Goal A |
Reproduce the knife forum thread verbatim, beginning at the words "Did I put this" and stopping after the words "Zwiefel. Nice review!".
Goal B |
Summarize the knife forum thread in two sentences.

Reading text |
↓↓↓

Mario sent it with a respectable edge @4000 grit and I haven't re-touched it yet. Probably this weekend I'll have a touch-up session and see if I'm able to do better at 8k than Mario at 4k...a 50/50 proposition I think.

To sum up, I'm extremely pleased with my first forray into semi-custom cutlery, and think I still have a lot of things to learn about this extremely well-crafted and beautiful blade...Mario's reputation is well-earned. Furthermore, I promise I will not have a denim laminate saya made for it....I'm thinking maybe some sort of laminate woods...hmmmm.


----------



## Zwiefel (Jan 23, 2013)

Did I put this in the right place? Just noticed Mario created all the other threads here.


----------



## Andrew H (Jan 23, 2013)

I moved it for ya, Zwiefel. Nice review!


----------



## Zwiefel (Jan 23, 2013)

Thanks, sorry for the trouble.


----------



## jgraeff (Jan 23, 2013)

I'm in love with mine such an awesome knife! 

Mine hasn't wedged on anything but doesn't cut super smoothly on hard vegies like celery or rutabagas. Although what knife does.. In my opinion the best overall most versatile knife I have used with best overall performance 

Love that handle btw!!


----------

↑↑↑

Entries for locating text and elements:
↓↓↓

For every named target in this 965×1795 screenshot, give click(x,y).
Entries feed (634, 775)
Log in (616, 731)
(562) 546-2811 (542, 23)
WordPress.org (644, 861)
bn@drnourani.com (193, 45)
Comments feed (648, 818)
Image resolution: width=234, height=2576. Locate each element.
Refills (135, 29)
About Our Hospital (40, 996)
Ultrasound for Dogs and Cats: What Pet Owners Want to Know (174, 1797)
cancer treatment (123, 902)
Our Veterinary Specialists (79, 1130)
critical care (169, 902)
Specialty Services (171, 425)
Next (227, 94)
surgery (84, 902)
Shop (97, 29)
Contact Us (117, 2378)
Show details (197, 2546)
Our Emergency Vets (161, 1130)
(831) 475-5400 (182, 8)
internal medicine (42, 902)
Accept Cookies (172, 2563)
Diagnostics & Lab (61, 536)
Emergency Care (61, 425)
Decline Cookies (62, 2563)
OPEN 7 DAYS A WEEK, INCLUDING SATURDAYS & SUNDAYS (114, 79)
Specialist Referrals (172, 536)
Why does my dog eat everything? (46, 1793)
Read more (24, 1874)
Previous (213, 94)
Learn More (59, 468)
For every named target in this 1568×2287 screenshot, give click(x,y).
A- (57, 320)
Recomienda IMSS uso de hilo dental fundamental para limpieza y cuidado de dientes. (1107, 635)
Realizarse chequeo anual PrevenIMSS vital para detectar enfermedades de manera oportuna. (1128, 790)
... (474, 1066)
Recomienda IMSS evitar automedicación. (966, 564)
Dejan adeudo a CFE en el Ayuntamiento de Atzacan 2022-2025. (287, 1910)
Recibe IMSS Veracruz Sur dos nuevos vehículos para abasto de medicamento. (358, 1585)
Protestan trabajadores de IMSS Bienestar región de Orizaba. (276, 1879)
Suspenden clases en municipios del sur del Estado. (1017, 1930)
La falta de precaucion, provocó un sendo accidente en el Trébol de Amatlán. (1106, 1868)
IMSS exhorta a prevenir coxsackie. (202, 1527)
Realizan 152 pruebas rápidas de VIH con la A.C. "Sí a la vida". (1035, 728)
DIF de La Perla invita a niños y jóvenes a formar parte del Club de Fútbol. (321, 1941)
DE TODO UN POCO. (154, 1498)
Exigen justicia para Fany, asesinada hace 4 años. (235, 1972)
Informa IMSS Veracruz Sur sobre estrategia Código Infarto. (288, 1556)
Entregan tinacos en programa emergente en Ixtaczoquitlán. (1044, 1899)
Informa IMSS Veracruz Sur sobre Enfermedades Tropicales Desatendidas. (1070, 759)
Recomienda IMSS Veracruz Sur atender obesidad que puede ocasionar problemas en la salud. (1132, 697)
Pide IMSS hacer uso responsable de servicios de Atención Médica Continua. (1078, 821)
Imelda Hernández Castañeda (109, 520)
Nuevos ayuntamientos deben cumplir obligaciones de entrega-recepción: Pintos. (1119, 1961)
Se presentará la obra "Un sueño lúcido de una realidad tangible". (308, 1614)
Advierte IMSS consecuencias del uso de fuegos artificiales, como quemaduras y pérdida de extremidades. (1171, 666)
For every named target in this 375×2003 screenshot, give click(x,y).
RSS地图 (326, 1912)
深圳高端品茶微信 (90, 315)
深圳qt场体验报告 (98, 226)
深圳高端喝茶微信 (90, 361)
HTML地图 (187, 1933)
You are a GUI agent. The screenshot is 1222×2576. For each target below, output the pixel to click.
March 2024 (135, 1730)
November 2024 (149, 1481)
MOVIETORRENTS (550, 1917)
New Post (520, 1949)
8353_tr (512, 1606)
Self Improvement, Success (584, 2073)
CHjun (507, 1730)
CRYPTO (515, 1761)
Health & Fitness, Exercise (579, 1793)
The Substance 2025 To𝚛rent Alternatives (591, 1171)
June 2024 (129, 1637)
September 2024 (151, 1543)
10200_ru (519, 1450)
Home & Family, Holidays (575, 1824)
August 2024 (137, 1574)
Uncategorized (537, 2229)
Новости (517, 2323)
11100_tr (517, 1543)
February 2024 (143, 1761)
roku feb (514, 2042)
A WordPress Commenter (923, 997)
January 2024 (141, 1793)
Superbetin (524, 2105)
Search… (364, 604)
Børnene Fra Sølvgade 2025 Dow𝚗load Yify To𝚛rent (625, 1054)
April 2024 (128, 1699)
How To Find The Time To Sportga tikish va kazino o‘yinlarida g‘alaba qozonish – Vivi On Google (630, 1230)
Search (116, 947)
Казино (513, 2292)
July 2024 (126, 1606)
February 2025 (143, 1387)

↑↑↑

Reply A |
Did I put this in the right place? Just noticed Mario created all the other threads here.


----------



## Andrew H (Jan 23, 2013)

I moved it for ya, Zwiefel. Nice review!

Reply B |
Zwiefel is extremely pleased with a semi-custom knife that Mario sent with an edge at 4000 grit, plans a touch-up session at 8k, and notes that Andrew H moved the review thread to the right place. jgraeff loves their own knife, calling it the most versatile they have used and noting that it has not wedged, though it does not cut super smoothly on hard vegetables like celery or rutabagas.